Podríamos decir que también tiene “teleferico” y otros medios donde se viaja encima de la superficie, pero estos no son del uso cotidiano para el usuario, aunque sí para el turista. El turista e incluso el usuario menos conectado con la ciudad no siempre cuenta con un tarjeta de transporte para usar los diferentes modos, de ahí que adquiera mucho valor que en los buses hayan dobles registradoras para pasar con la tarjeta personalizada, o usar una tarjeta de crédito e incluso pagar con efectivo. Al contrario de Bogotá, donde si no tienes tarjeta, mamolas, camina o busca un carro pa´ moverte.
Me llamó la atención que la tarjeta del metro no funciona en los buses y tuve que buscar el por qué. Todo indica que desde hace un tiempo hay una disputa por el monopolio del pago del transporte, lo que se denomina “recaudo”, entonces desde hace un tiempo, la metrocard de Rio no centraliza el pago de transporte, cosa que no afecta pues al poder usar efectivo o tarjeta de crédito cualquiera paga con lo que tenga a la mano.

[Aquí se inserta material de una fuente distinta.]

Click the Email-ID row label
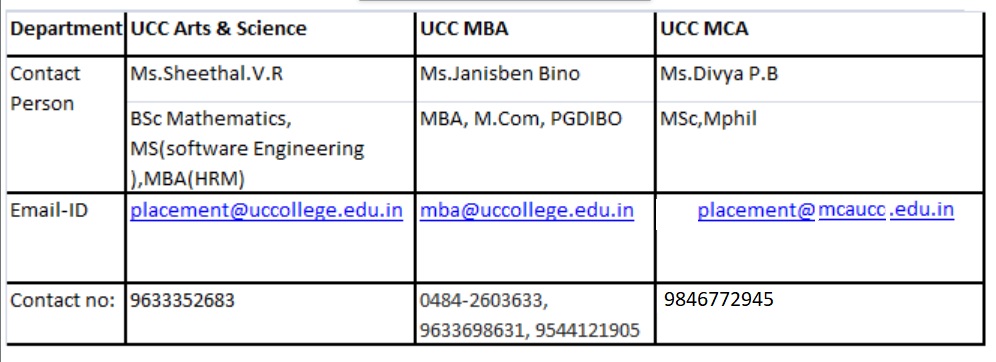The width and height of the screenshot is (996, 362). tap(49, 211)
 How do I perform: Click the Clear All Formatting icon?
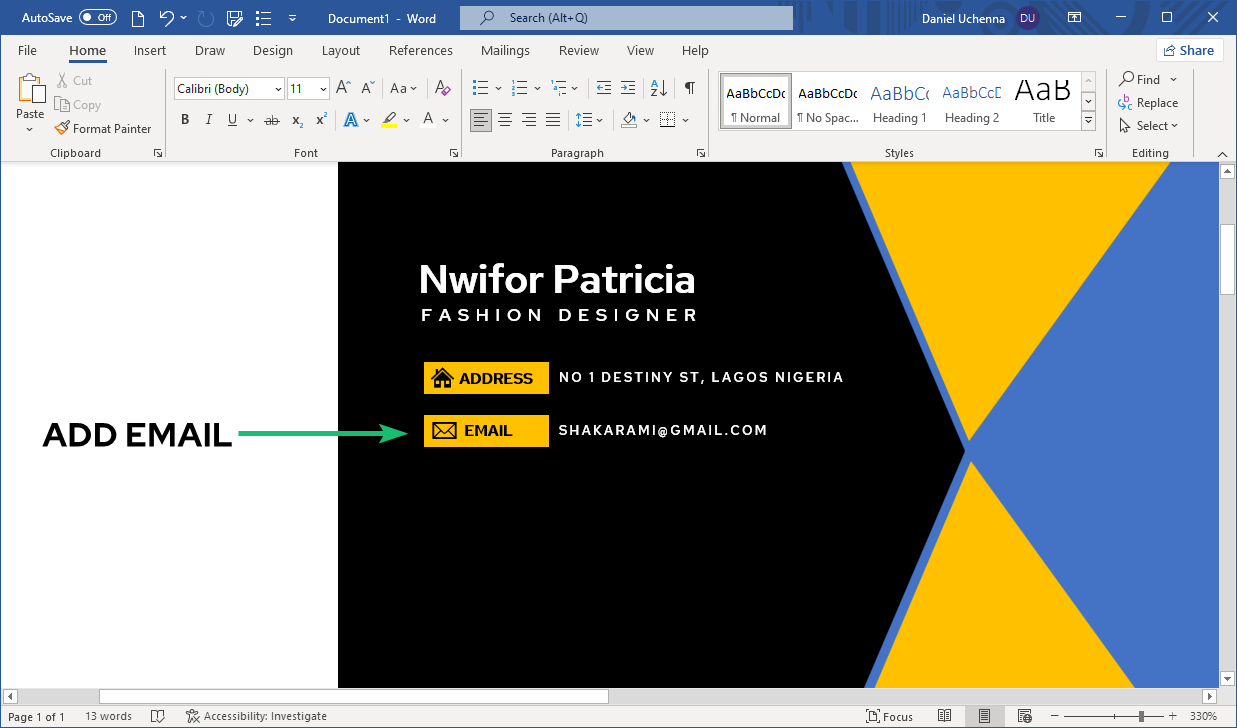tap(443, 88)
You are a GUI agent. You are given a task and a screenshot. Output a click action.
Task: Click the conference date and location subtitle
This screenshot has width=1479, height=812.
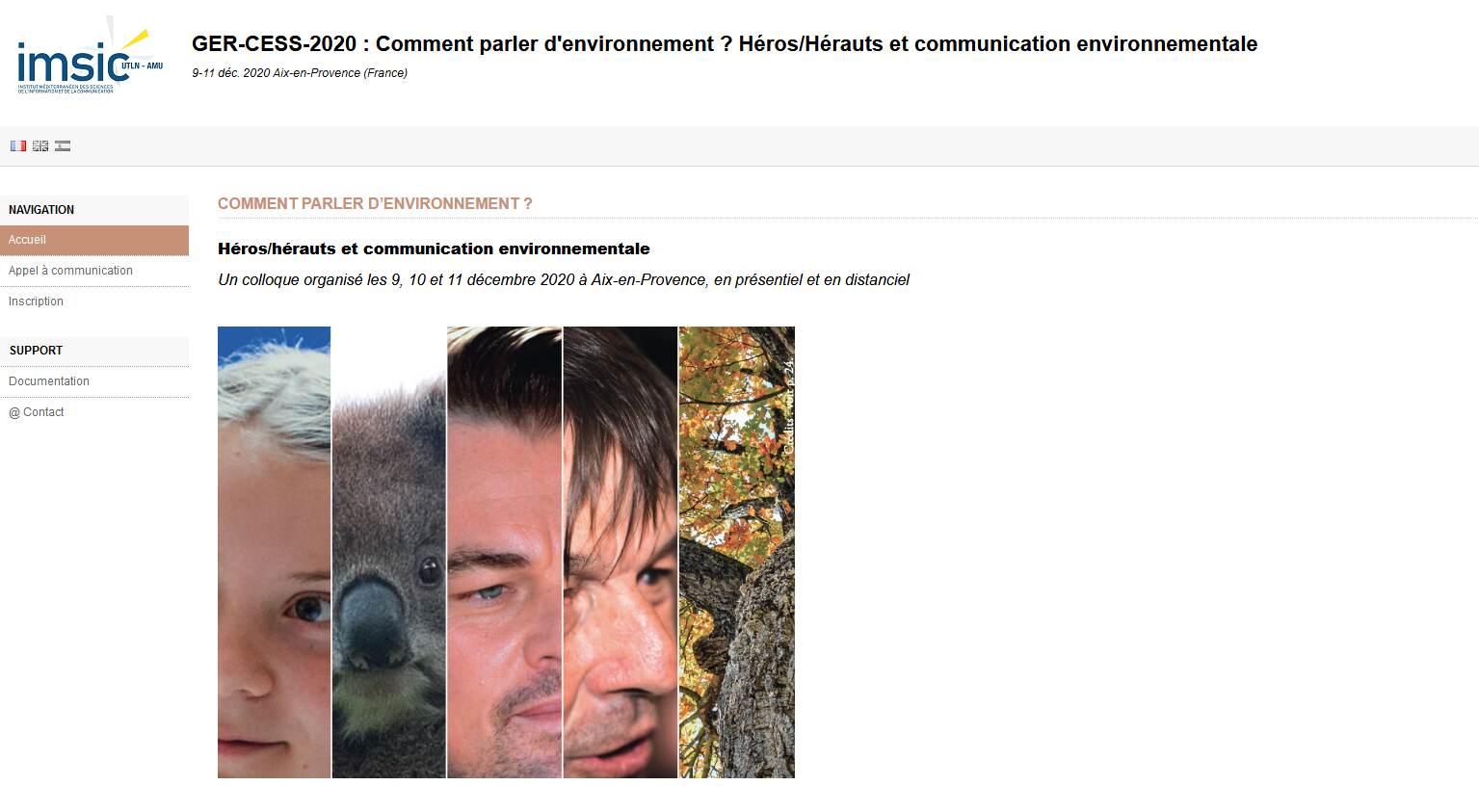point(300,73)
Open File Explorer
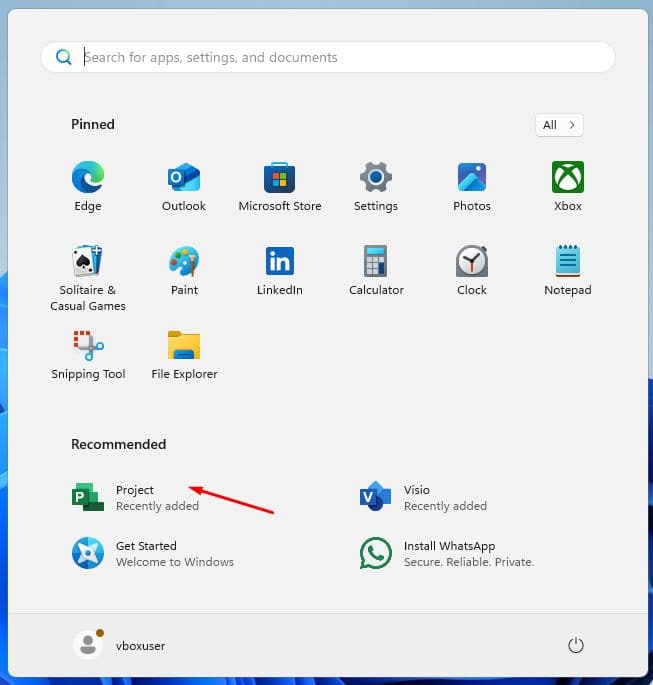The width and height of the screenshot is (653, 685). [184, 346]
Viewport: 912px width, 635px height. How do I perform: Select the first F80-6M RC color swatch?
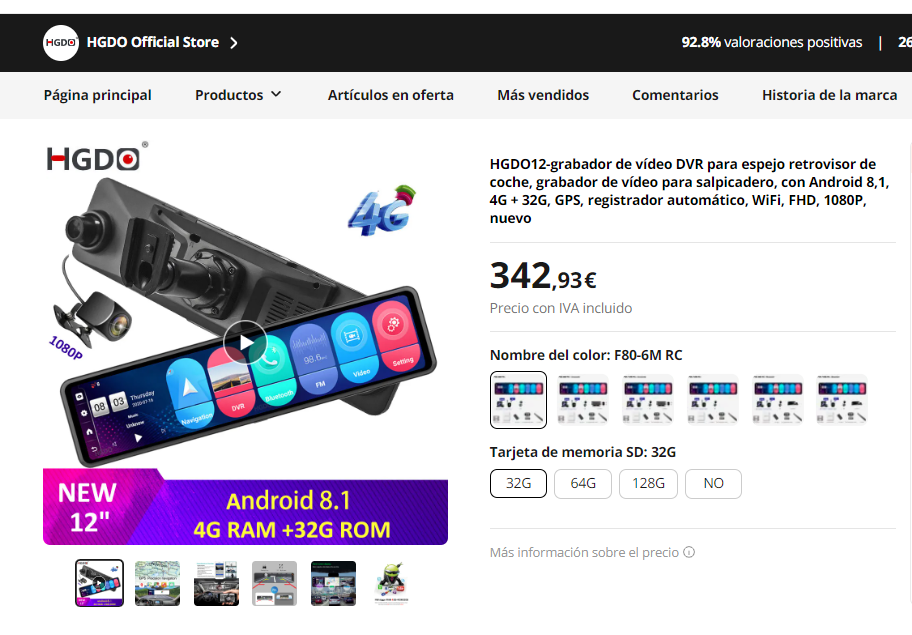coord(518,400)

Me sonó familiar la disputa, porque aqui TuLlave tiene centralizado el pago del transporte público, pero me entristece que no estemos discutiendo el rol de TuLlave en el negociaso que tiene TM con nuestra ciudad.

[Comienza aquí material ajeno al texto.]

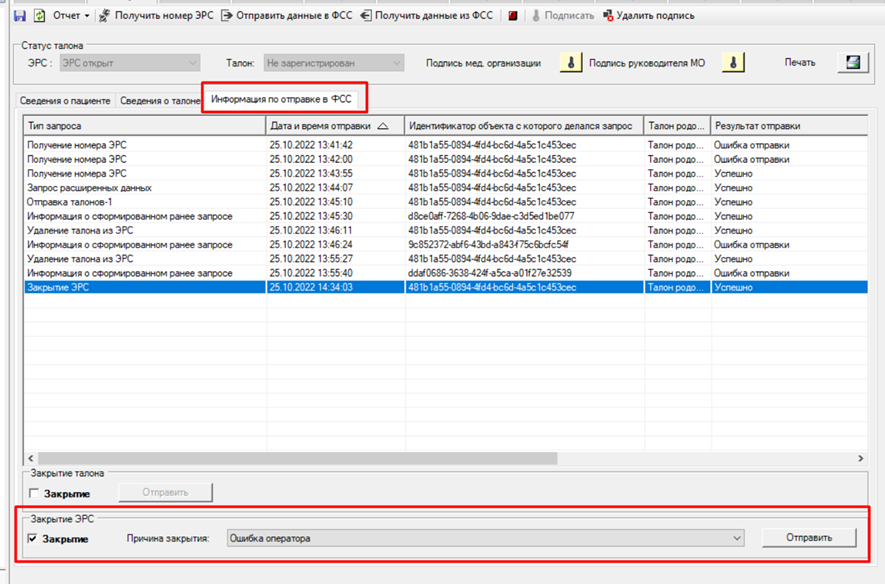Open the Сведения о талоне tab
This screenshot has height=584, width=885.
pyautogui.click(x=160, y=101)
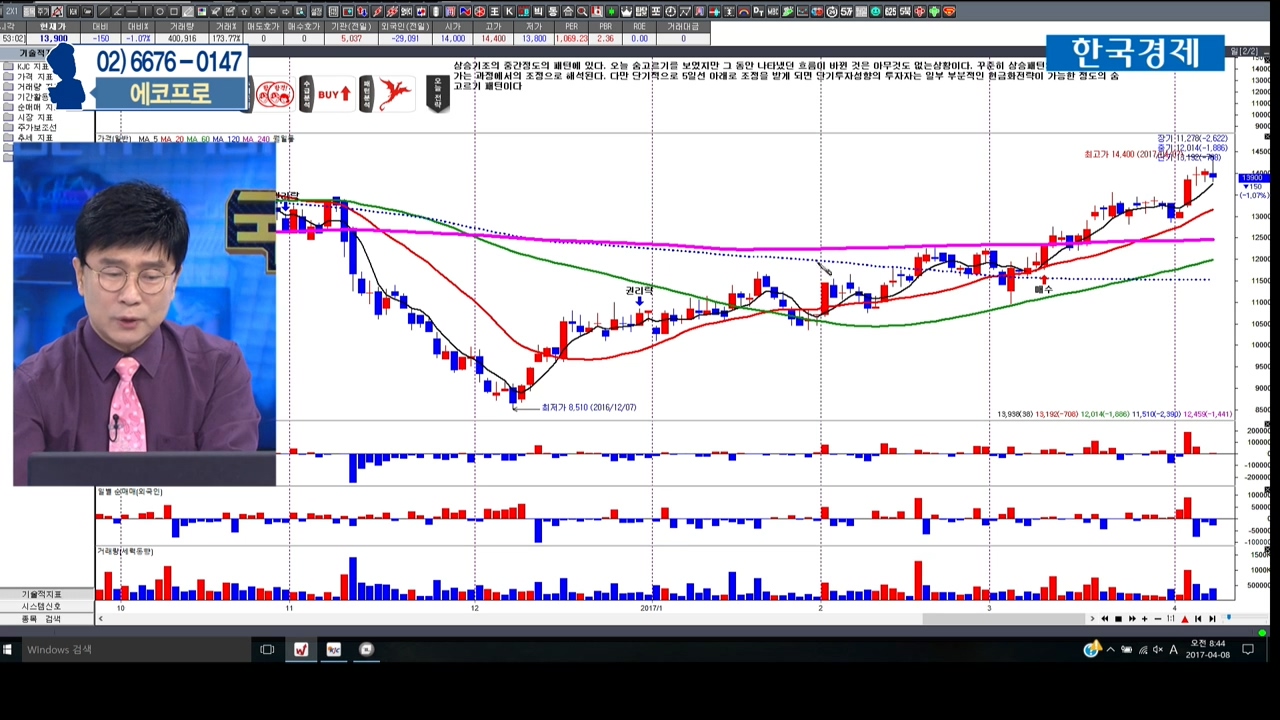This screenshot has width=1280, height=720.
Task: Click the green smiley face toolbar icon
Action: pos(875,12)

Pareciera que Rio es perfecta en términos de transporte, seguro tiene sus problemas, pero un momento corto en la ciudad es insuficiente para poder observarlos. Sin embargo, la sensación de poder caminar la ciudad, el centro, sin tener carriles que excluyen espacio público para buses, la ausencia de smog atiborrando el cielo del sur de la ciudad y la motivación de la gente para transitar y hacer deportes en sus calles y espacios me dejó con la inevitable sensación de que Bogotá está años luz de un transporte que configure una ciudad semejante.

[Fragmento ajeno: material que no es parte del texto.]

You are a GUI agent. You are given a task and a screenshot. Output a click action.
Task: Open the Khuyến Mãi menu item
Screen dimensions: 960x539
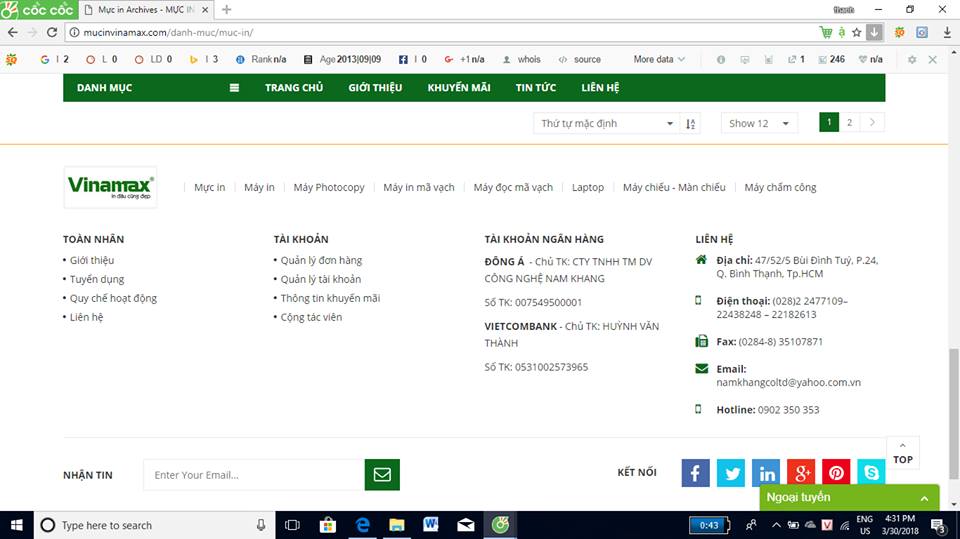point(459,88)
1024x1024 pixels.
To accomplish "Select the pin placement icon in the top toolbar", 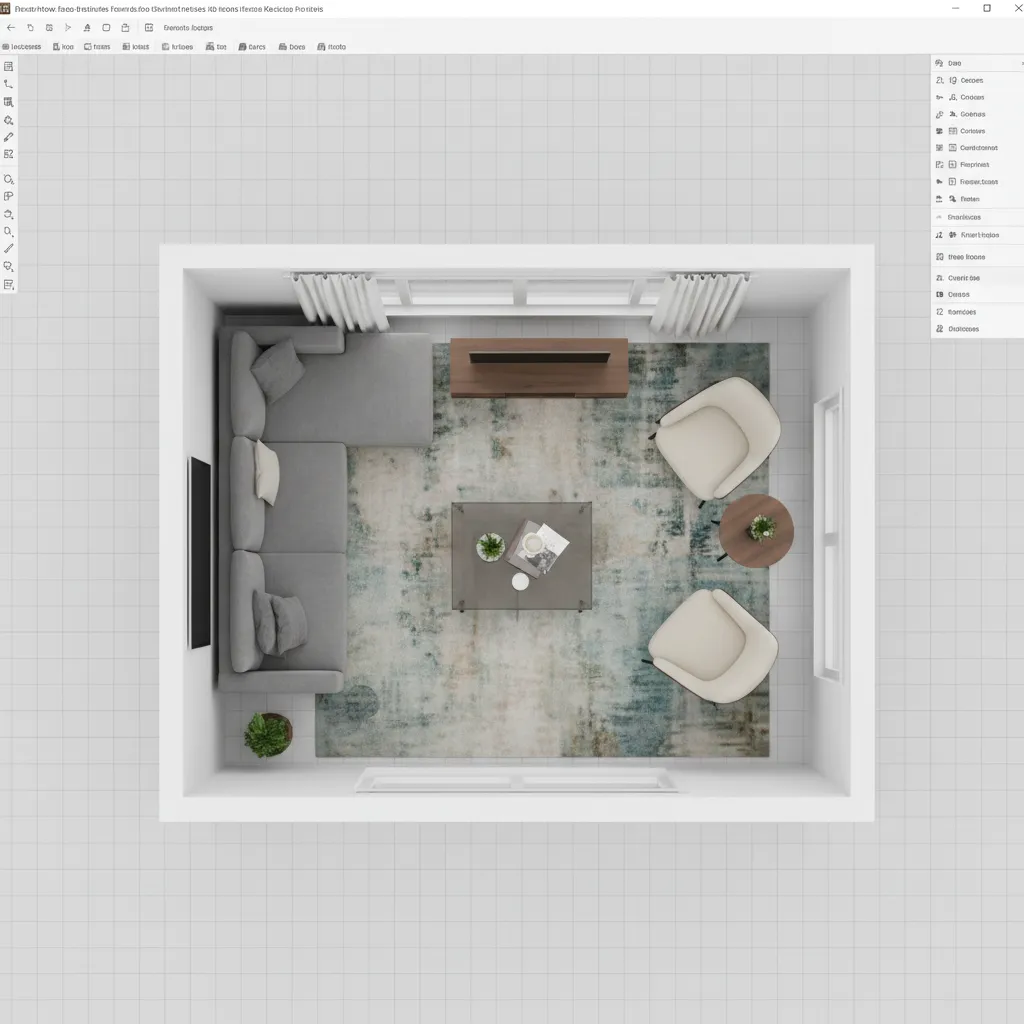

Vi que la gente se cola en los buses, eso me pareció que se acercaba a nuestros colados, solo que me gustaría saber si los colados de Rio lo hacen con la misma desesperanza que los usuarios de TM al no tener otra opción. Quedó enamorado de las posibilidades que puede llegar a ofrecer un amor por la ciudad, donde un alcalde de turno no venda el espacio público para un negocio que acaba con la esperanza y el medio ambiente de la ciudad. Espero seguir explorando el mundo con los ojos de quien busca una ciudad para habitar el mundo y cuidarlo. Les invito a ver el mundo, desde nuestro municipios hasta las más lejanas urbes como quien busca algo que le llene el corazón, y lo traigan para sembrar y cultivar la ciudad que nos merecemos.